In contrast to CTT, Item Response Theory (IRT) uses non-linear mathematical models, and estimates both item parameters and individual latent traits of subjects in a common scale [19, 23]. Different models used in IRT analyses vary in functional forms and the amount of item parameters estimated. Specifically, the item parameters estimated in the framework of IRT rely on the mathematical models instead of response proportions or item-total correlations. Furthermore, the estimated parameters are stable and independent from particular samples, provided the samples are drawn from the same population. However, before IRT modeling and parameter estimation, the fundamental assumptions (i.e., unidimensionality, local independence, monotonicity), as well as model fitting, should be evaluated in advance. Despite rigid assumptions before modeling and challenging mathematical requirements, IRT is gradually being applied to patient-reported outcome measures [18, 19, 24]. In light of the advantages and disadvantages of the two theories, an approach using a combination of both CTT and IRT has been suggested and implemented in current modification and validation of outcome measurements, as well as in the field of auditory-specific patient-reported outcome measures [20, 22, 25, 26].

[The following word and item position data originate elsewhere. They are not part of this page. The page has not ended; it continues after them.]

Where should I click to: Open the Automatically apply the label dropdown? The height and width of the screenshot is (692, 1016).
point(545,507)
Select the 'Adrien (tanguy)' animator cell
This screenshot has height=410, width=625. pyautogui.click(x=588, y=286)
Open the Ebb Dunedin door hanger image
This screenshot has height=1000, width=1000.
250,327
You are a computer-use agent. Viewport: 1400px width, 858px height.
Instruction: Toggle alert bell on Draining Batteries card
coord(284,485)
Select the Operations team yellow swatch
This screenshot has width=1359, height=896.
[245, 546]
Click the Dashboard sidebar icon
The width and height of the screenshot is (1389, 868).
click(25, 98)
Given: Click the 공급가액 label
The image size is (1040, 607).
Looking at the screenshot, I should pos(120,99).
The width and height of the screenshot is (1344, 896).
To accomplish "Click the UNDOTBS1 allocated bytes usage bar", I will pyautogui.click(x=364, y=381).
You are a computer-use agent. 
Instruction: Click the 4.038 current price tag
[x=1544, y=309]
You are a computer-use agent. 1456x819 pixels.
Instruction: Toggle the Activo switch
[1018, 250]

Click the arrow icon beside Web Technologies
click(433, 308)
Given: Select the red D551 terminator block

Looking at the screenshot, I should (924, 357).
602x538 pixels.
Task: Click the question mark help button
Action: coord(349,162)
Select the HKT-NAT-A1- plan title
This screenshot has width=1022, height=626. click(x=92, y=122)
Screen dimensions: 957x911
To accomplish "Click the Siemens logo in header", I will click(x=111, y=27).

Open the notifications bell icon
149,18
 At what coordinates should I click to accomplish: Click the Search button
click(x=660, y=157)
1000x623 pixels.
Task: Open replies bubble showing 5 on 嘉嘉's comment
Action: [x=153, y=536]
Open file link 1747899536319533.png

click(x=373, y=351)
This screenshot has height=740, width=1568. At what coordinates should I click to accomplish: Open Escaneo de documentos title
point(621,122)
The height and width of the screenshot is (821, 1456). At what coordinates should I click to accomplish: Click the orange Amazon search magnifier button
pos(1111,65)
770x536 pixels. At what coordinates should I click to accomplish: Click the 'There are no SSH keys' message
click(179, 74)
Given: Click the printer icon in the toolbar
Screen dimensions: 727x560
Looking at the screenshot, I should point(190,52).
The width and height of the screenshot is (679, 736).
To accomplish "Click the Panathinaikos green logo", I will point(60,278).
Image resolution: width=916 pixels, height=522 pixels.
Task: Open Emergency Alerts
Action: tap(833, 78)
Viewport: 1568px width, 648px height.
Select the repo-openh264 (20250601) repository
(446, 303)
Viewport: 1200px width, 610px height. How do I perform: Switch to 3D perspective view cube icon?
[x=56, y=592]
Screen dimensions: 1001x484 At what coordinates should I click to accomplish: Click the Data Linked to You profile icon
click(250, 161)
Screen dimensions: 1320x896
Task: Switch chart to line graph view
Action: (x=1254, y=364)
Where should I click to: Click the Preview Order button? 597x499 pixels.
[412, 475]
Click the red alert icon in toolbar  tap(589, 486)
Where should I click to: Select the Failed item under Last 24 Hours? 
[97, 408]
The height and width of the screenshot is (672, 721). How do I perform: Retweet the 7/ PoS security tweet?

Therefore, the present study aimed to combine IRT and CTT to form a comprehensive and complementary approach to the psychometric analysis of ITMAIS. The characteristics of each item of ITMAIS in a common scale were analyzed using the IRT, followed by modification by trimming away poorly performing items without affecting scale parameters. The psychometric properties of the modified ITMAIS (ITMAIS-m) were re-evaluated using the CTT framework.

Materials and methods

Study design

The present study comprised two stages. In Stage 1, a retrospective study was conducted to analyze and modify the ITMAIS using the IRT framework. In Stage 2, psychometric properties of ITMAIS-m were examined using a separate sample, and verified in the aspects of reliability and validity using CTT. In the process of validity evaluation, the relationships between the ITMAIS-m and individual pure tone average threshold (PTA) and hearing grades were examined. The study was conducted in accordance with the principles of the Declaration of Helsinki, and the study protocol was approved by the Biomedical Ethics Committee of West China Hospital of Sichuan University.

Participants

In Stage 1, a total of 1983 Chinese children with different hearing grades and different types of hearing loss were recruited in the Hearing Center database of the West China Hospital of Sichuan University, Sichuan, China from Nov. 2006 to Jun. 2017. A total of 3404 ITMAIS assessments were undertaken before or after auditory intervention. Following exclusion of cases missing clinical data or item information, 1730 children (median age and interquartile range (IQR) 29.0 (17.6, 41.9) months) completed 3092 ITMAIS assessments (a total of 642 children assessed more than once) were included in the final statistical analysis.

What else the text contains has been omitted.